[Records from a data source]
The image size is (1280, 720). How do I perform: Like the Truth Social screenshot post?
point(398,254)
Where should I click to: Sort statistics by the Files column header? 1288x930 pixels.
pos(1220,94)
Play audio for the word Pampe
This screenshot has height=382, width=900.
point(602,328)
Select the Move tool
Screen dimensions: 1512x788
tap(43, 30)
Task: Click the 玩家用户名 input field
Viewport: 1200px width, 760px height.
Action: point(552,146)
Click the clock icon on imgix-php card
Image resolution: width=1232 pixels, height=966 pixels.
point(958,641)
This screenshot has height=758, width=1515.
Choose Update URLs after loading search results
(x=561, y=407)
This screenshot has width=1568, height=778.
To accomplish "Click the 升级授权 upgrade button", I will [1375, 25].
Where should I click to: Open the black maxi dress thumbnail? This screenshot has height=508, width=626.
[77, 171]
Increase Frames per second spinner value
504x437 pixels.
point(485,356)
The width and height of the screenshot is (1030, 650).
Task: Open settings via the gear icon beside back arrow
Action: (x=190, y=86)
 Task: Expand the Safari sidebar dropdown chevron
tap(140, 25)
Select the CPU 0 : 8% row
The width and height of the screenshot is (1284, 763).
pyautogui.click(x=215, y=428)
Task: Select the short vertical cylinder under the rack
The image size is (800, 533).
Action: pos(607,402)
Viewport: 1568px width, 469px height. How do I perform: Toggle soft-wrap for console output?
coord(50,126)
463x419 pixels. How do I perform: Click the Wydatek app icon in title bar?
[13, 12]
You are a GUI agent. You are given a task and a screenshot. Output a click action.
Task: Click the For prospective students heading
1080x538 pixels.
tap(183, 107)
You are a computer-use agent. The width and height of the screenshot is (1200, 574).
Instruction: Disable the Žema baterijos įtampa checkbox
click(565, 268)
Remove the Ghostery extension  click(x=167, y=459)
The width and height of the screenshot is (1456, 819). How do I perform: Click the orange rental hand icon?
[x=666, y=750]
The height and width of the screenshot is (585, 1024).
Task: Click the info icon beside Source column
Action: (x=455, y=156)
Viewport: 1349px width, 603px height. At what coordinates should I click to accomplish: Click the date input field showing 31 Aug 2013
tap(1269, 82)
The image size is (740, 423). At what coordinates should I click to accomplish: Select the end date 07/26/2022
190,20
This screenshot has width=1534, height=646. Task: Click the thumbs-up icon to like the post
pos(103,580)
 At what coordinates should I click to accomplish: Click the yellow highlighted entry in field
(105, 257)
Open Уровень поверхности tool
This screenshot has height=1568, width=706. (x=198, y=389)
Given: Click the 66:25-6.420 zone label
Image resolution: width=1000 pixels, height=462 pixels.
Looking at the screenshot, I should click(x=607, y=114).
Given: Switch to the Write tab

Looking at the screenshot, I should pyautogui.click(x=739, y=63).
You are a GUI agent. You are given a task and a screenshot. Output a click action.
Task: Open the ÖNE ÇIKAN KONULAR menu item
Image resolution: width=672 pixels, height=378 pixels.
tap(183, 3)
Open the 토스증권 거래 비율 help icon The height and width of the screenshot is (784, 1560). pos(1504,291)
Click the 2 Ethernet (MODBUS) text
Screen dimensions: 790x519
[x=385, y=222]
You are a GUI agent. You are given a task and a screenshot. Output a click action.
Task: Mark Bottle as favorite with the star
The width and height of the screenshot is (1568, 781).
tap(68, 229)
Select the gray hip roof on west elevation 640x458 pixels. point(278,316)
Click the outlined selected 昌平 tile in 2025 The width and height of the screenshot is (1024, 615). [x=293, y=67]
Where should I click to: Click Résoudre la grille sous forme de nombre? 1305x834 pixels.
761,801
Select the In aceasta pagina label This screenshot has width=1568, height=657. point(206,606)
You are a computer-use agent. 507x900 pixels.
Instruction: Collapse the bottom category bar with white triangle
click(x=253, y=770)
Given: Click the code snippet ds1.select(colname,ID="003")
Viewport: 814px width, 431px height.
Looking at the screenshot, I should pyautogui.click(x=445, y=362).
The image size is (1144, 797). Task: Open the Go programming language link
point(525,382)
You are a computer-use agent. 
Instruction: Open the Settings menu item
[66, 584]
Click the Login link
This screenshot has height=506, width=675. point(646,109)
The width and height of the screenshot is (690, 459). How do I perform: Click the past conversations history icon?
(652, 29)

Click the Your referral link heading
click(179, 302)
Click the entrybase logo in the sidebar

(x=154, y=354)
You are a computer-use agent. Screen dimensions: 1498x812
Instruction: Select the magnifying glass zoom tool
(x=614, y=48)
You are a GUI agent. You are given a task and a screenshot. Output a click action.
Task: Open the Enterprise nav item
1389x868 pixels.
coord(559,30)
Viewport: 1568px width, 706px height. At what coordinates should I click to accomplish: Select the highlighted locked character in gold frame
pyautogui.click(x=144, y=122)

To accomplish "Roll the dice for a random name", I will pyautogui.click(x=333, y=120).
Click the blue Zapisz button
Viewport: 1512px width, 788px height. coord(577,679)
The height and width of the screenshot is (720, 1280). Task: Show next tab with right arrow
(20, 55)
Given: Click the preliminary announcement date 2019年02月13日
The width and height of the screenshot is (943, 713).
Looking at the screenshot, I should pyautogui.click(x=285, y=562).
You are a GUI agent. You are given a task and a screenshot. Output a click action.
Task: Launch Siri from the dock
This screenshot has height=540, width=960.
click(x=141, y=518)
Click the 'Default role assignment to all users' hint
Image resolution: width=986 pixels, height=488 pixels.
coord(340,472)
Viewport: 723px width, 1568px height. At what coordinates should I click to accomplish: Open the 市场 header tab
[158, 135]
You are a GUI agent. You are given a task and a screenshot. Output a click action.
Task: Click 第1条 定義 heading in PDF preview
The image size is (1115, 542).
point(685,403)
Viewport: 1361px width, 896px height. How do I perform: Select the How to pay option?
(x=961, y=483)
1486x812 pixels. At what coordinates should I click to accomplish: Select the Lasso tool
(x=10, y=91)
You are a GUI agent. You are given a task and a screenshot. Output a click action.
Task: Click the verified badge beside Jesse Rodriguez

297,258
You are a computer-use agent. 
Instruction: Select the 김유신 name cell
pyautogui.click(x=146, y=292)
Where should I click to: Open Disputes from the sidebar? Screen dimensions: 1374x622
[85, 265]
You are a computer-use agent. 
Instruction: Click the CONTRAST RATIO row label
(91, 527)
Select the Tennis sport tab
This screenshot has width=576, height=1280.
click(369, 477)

* _Job_
Copy out, word for word, the stretch of the records above from the line containing "Task: Click the 玩家用户名 input field" through the line containing "(x=561, y=407)". Include both of those lines.

* _Response to the exercise_
Task: Click the 玩家用户名 input field
Viewport: 1200px width, 760px height.
Action: point(552,146)
Click the clock icon on imgix-php card
Image resolution: width=1232 pixels, height=966 pixels.
point(958,641)
This screenshot has height=758, width=1515.
Choose Update URLs after loading search results
(x=561, y=407)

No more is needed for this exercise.